%%

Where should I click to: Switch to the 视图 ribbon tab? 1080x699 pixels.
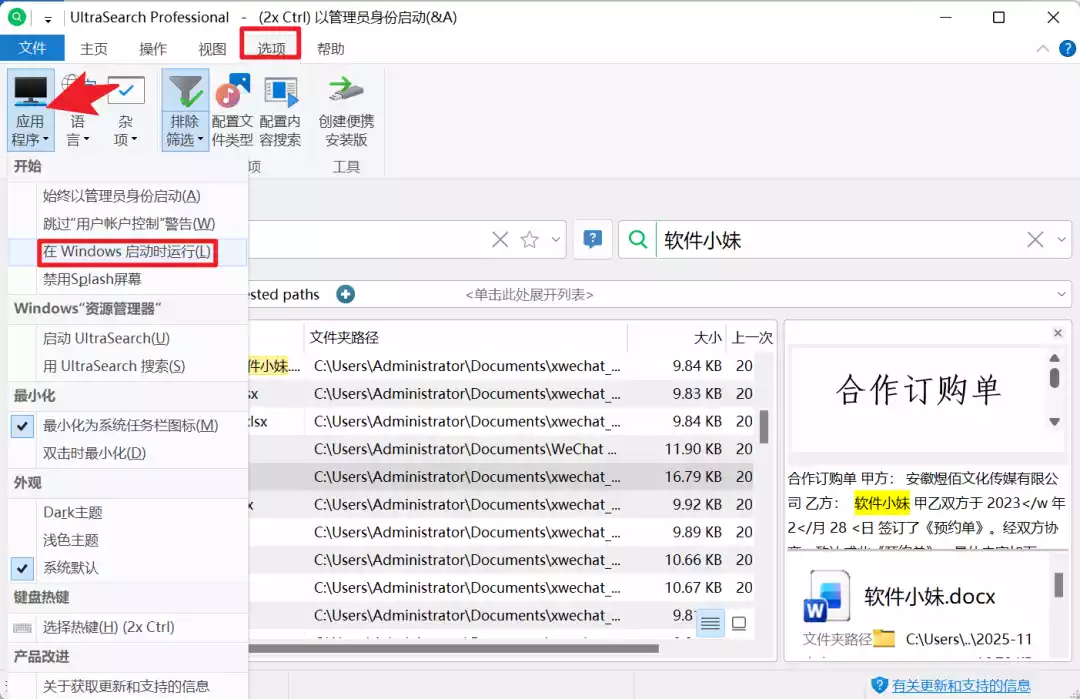click(212, 49)
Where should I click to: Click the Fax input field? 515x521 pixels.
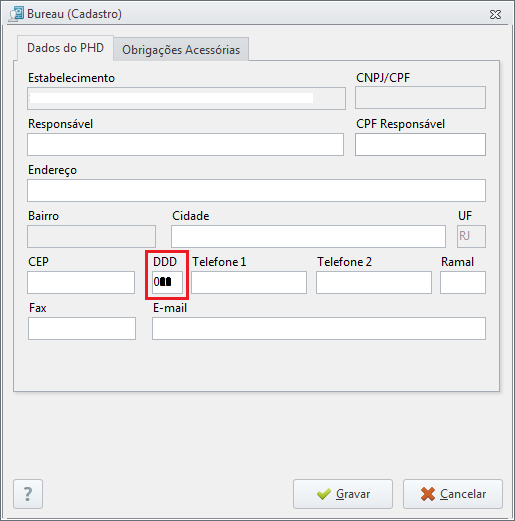82,329
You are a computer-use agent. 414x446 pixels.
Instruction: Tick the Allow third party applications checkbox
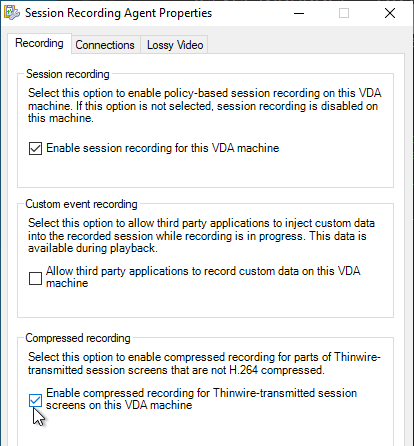[x=35, y=278]
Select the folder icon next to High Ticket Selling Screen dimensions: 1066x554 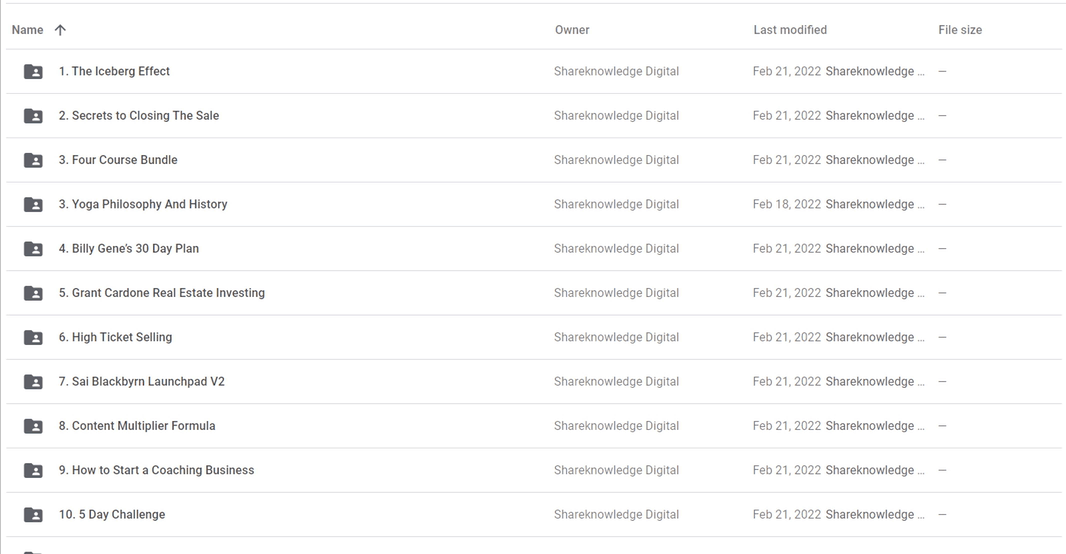point(33,337)
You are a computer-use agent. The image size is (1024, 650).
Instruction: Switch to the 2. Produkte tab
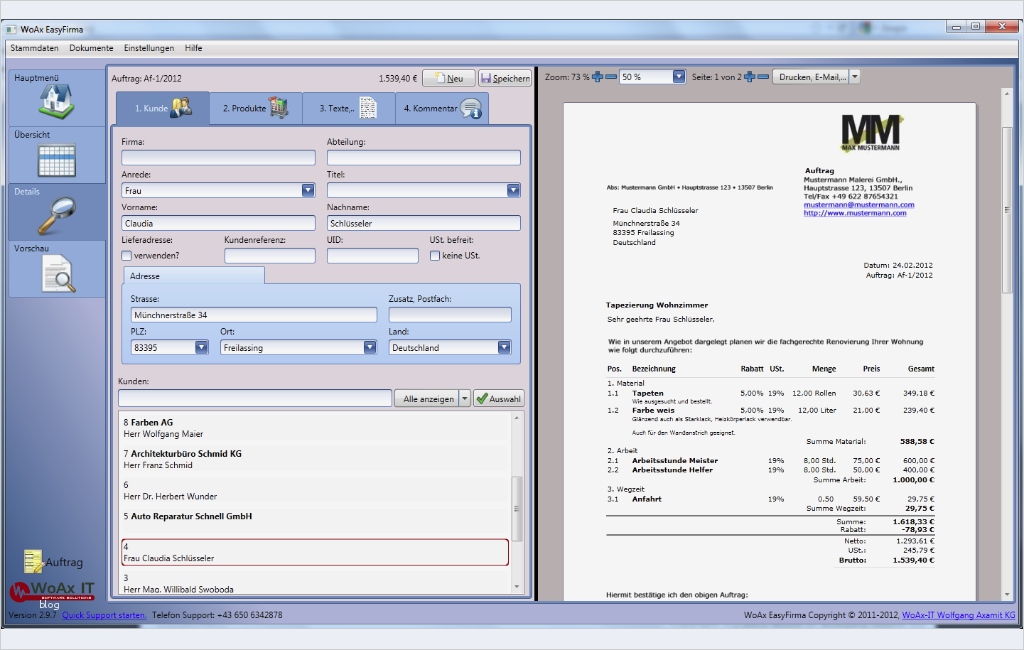[255, 108]
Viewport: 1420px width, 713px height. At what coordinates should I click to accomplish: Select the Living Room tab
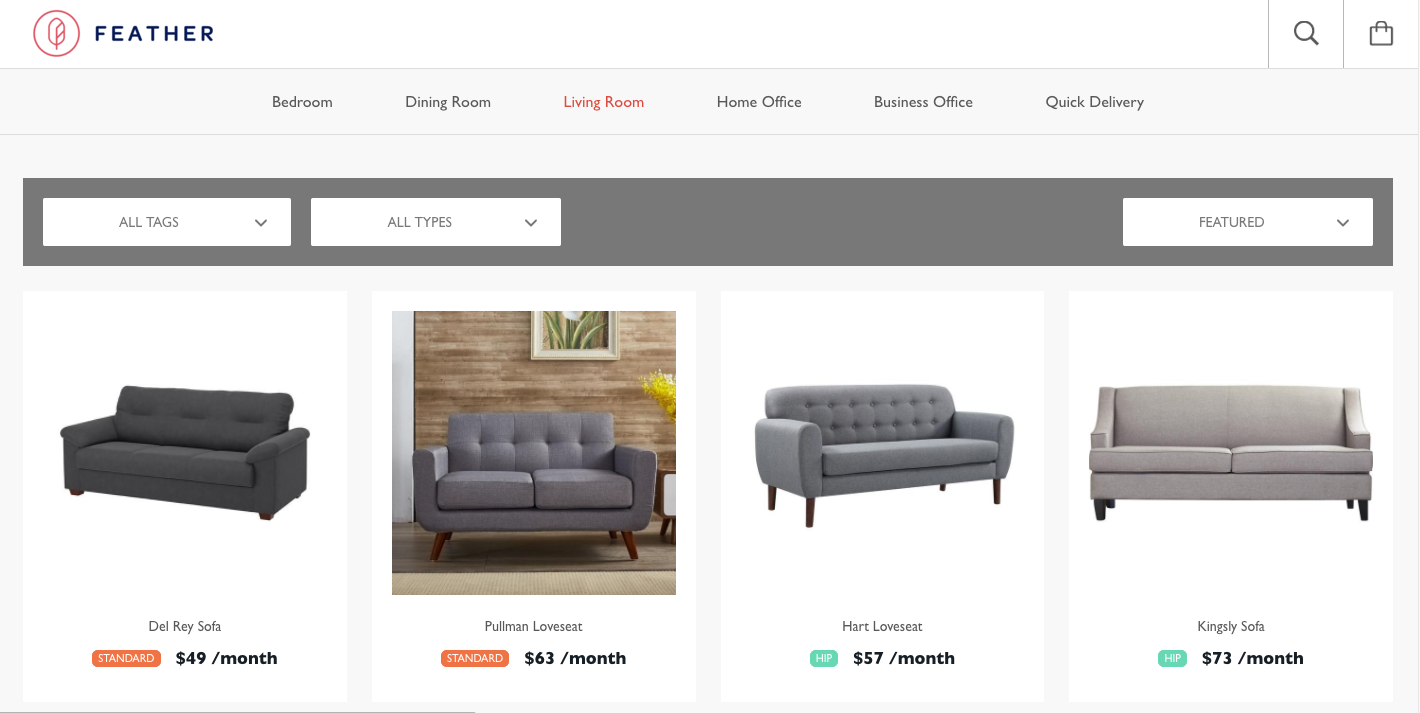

%%

WORK INSTRUCTIONS: Update the listing from the line with "You are a computer-use agent. The" up to and including its last line, replacing "Switch to" with "Open" and leaving everything else unchanged. Leave the pictures out of your answer.

TASK OUTPUT:
You are a computer-use agent. The image size is (1024, 650).
Instruction: Open the 2. Produkte tab
[255, 108]
Viewport: 1420px width, 713px height. At what coordinates should I click to accomplish: Select the Living Room tab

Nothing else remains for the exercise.